In this action, Mitchell has asserted a claim of misappropriation of trade secrets against HealthLift Pharmacy Services, LLC, and three former employees of Mitchell now employed by HealthLift (collectively, the "HealthLift Defendants"). (Compl., ¶¶ 153-159, Doc. No. 2.) The HealthLift Defendants served interrogatories asking Mitchell to identify and describe the trade secrets that were allegedly misappropriated and to provide related information supporting that claim. Mitchell designated its responses to those interrogatories as "attorneys' eyes only" and now seeks an order maintaining that designation on the basis that the responses contain trade secrets. (Mitchell Mot., Doc. No. 68.) The HealthLift Defendants oppose the attorneys'-eyes-only designation, arguing that the responses do not contain trade secrets and that the parties themselves need access to the responses in order to defend against the misappropriation claim. (Defs.' Opp'n to Mitchell Mot., Doc. No. 74.)

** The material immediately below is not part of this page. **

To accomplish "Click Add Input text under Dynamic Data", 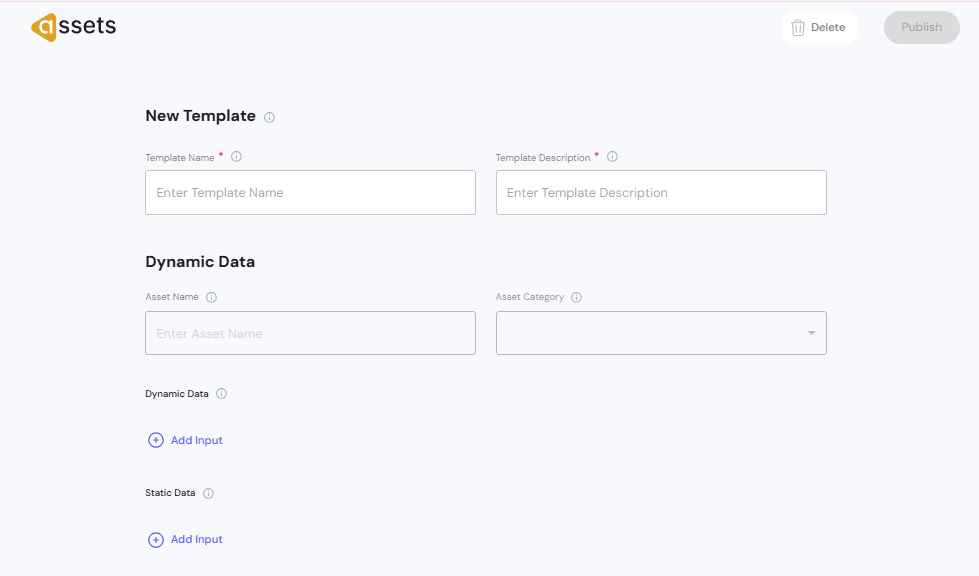I will pos(197,440).
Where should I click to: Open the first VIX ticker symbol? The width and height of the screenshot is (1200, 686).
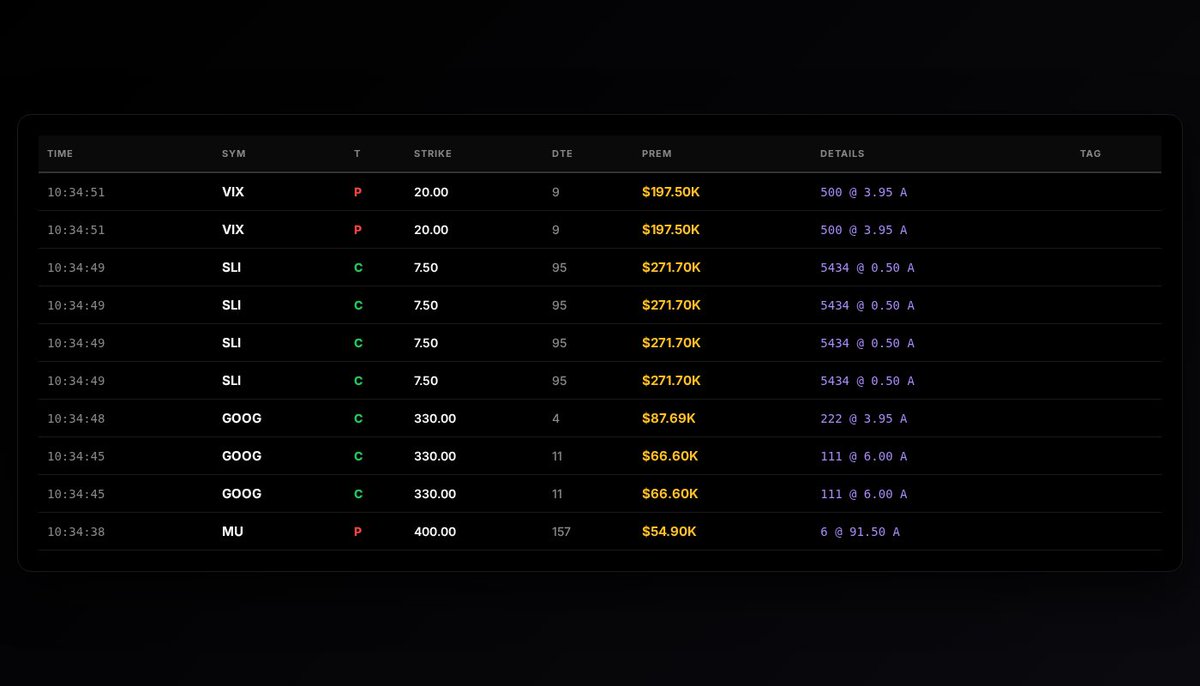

Mitchell has the burden of demonstrating good cause to designate the interrogatory responses as "attorneys' eyes only." See Fed. R. Civ. P. 26(c)(1); see also Martinez v. City of Ogden, No. 1:08-CV-87, 2009 U.S. Dist. LEXIS 12270, at *5 (D. Utah Feb. 18, 2009) (unpublished) ("The party seeking a protective order has the burden to demonstrate good cause." (internal quotation marks omitted)). "Attorney's-eyes-only protection is usually employed to protect against business harm that would result from disclosure of sensitive documents to a competitor." Martinez, 2009 U.S. Dist. LEXIS 12270, at *7. "Where trade secrets or other confidential commercial information is involved, the court will balance the risk of disclosure to competitors against the risk that a protective order will impair prosecution or defense of the claims." Nutratech, Inc. v. Syntech Int'l, 242 F.R.D. 552, 555 (C.D. Cal. 2007) (citing Brown Bag Software v. Symantec Corp., 960 F.2d 1465, 1470 (9th Cir. 1992). The party resisting disclosure "must first establish that the information sought is a trade secret and then demonstrate that its disclosure might be harmful." Centurion Indus. v. Steurer, 665 F.2d 323, 325 (10th Cir. 1981).

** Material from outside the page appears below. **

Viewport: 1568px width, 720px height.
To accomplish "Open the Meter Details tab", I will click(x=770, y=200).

Mitchell correctly notes that courts routinely allow documents containing trade secrets to be designated as "attorneys' eyes only" in litigation between competitors. See Paycom Payroll, LLC v. Richison, 758 F.3d 1198, 1202-03 (10th Cir. 2014) ("The disclosure of confidential information on an 'attorneys' eyes only' basis is a routine feature of civil litigation involving trade secrets." (internal quotation marks omitted)); Netquote, Inc. v. Byrd, No. 07-CV-630, 2007 U.S. Dist. LEXIS 62292, at *4 (D. Colo. 2007) (unpublished) ("With regard to an attorney's-eyes-only provision, confidential information that may be used against the company by a direct competitor in the lawsuit is generally afforded more protection."); Fed. R. Civ. P. 26(c)(1)(G) (providing for protective orders "requiring that a trade secret or other confidential research, development, or commercial information not be revealed or be revealed only in a specified way").
However, Mitchell has not met its burden of establishing that the interrogatory responses at issue contain trade secrets warranting attorneys'-eyes-only designation. While the responses identify broad categories of data and processes that Mitchell claims were misappropriated, they do not provide any actual, underlying data or a detailed description of the processes. (See Mitchell Mot. Ex. A., Doc. No. 70-1.) For example, the responses state that Mitchell uses algorithms to make certain determinations and identifies the algorithms as a trade secrets, but the algorithms themselves are neither included nor described in detail. (Id. at 8.) The responses also identify documents and electronic files purportedly containing trade secrets, but do not provide the contents of those documents or files. (Id. at 12, 18.)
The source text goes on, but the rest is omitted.